Clinton und Obama sind wieder nett zueinander

Werden Hillary Clinton und Barack Obama ein Team bilden? Nach einem bitteren Wahlkampf konnte angesichts der Nettigkeiten beim letzten Fernsehduell der Kandidaten vor dem "Super Tuesday" dieser Eindruck entstehen.

Barack Obama und Hillary Rodham Clinton applaudieren dem Applaus ihres Publikums, Quelle: AP

Barack Obama und Hillary Rodham Clinton applaudieren dem Applaus ihres Publikums

Höflich? Obama hilft der 60-jährigen Clinton auf den Stuhl, Quelle: AP

Höflich? Obama hilft der 60-jährigen Clinton auf den Stuhl

Eine trefflichere Kulisse für das Finale der großen Politik-Inszenierung hätten sich die Kandidaten nicht aussuchen können. Ausgerechnet auf der Bühne des Kodak-Theaters in Hollywood, wo normalerweise die Oscars an die Helden der Leinwand vergeben werden, trafen sich Hillary Clinton und Barack Obama zum letzten direkten Schlagabtausch vor dem Wahlmarathon am kommenden Dienstag, dem "Super Tuesday".

Unter den Augen von Hollywood-Größen wie Steven Spielberg parlierten sich die Demokraten Clinton und Obama am Donnerstagabend (01.02.2008, Ortszeit) durch einen politischen Gala-Abend, der von versöhnlichen Tönen geprägt war. Der Senator aus Illinois und die Senatorin aus New York saßen direkt nebeneinander wie auf einer Schulbank. Beide sagten in ihren ersten Worten, dass einer von ihnen der nächste US-Präsident sein werde.

Werben um die Edwards-Wähler

Bislang unterstützt Edwards keinen der verbleibenen Kandidaten, Quelle: AP

Bislang unterstützt Edwards keinen der verbleibenen Kandidaten

Anders als in vorangegangenen Debatten, bei denen es zu scharfen Konfrontationen gekommen war, betonten beide ihre Gemeinsamkeiten. "Ich war vor dieser Kampagne mit Hillary Clinton befreundet. Und ich werde am Ende dieses Wahlkampfs mit Hillary Clinton befreundet sein", sagte Obama. Clinton sagte, während sie eine Geste in Richtung Obama machte, "wir werden unser Land verändern". Auf die Frage, ob sie auch ein Team bilden könnten, also ob einer oder eine als Kandidat für das Amt des Vizepräsidenten werde, antworteten beide freundlich ausweichend.
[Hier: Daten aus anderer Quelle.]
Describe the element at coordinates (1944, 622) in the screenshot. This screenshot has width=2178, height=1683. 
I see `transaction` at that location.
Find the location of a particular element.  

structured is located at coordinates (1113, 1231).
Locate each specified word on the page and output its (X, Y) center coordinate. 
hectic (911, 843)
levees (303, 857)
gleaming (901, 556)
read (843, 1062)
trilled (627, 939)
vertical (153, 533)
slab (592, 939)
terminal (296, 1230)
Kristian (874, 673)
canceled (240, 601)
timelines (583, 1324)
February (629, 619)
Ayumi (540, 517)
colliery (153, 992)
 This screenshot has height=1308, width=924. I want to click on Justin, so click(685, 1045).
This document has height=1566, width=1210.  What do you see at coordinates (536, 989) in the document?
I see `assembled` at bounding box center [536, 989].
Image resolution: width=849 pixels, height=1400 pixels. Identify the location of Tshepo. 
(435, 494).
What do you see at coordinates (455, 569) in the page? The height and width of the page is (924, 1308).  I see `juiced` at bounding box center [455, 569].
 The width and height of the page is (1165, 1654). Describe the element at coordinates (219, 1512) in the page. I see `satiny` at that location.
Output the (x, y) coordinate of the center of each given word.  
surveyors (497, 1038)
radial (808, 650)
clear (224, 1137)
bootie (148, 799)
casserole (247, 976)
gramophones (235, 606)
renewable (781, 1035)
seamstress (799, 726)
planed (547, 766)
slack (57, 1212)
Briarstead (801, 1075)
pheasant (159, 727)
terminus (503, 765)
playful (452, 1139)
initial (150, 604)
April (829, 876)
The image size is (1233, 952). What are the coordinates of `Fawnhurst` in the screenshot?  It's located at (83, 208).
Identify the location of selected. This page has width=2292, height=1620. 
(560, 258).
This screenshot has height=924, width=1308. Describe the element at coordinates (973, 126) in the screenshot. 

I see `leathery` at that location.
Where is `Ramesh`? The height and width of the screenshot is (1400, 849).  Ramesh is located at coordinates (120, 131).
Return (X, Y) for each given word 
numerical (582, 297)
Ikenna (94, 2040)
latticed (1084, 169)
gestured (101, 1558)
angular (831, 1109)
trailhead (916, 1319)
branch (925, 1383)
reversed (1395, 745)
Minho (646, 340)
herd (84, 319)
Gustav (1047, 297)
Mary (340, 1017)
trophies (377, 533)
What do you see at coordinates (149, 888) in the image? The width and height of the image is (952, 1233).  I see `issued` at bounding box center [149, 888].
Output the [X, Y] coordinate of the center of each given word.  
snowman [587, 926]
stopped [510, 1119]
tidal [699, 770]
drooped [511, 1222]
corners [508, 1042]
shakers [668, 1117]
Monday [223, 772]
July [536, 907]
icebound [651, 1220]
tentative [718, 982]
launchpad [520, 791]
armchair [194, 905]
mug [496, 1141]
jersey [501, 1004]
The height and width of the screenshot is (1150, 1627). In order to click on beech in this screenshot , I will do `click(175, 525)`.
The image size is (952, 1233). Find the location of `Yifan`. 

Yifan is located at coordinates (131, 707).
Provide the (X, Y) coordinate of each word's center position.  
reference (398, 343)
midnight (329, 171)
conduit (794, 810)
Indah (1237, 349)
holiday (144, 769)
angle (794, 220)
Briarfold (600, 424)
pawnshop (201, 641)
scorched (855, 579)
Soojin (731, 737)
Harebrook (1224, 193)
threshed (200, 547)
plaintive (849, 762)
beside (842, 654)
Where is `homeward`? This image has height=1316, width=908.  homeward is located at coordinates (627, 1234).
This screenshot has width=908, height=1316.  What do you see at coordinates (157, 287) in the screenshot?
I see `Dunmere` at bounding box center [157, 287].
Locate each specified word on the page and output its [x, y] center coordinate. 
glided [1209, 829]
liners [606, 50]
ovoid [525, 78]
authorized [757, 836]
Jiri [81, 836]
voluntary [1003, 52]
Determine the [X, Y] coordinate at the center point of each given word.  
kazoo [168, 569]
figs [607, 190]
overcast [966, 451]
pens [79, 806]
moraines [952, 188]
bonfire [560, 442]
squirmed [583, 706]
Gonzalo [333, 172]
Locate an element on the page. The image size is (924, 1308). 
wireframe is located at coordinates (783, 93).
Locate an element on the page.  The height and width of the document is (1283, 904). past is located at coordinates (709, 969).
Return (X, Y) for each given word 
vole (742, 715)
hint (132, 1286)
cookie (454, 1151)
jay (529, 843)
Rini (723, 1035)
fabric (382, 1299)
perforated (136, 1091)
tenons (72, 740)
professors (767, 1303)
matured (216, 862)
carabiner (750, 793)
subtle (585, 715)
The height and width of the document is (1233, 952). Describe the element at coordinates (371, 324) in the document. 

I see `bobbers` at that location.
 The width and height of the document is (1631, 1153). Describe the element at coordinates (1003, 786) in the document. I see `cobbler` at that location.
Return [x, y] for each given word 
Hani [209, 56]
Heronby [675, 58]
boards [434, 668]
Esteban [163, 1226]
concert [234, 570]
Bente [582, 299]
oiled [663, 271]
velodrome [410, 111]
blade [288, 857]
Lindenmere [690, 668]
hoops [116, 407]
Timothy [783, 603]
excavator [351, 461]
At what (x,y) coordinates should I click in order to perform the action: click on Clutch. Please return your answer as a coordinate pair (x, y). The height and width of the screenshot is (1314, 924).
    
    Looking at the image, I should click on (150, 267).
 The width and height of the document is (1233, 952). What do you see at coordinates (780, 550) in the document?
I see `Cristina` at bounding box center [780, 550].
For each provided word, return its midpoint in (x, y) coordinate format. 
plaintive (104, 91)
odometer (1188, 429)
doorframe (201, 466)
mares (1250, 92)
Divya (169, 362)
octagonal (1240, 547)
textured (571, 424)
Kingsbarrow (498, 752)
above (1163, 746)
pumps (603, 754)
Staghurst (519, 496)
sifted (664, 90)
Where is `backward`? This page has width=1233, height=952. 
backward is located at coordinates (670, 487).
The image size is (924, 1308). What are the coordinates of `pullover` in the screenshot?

Die Kontrahenten versuchten, die Anhänger des zuvor ausgeschiedenen Bewerbers John Edwards für sich zu gewinnen. Obama lobte Edwards als prägende Stimme des Landes, Clinton lobte seinen Mut und seine Führungsstärke. Die Diskussion vor dem entscheidenden Wahltag am Dienstag, bei dem in über 20 US-Staaten Vorwahlen abgehalten werden, drehte sich zunächst um die Innenpolitik.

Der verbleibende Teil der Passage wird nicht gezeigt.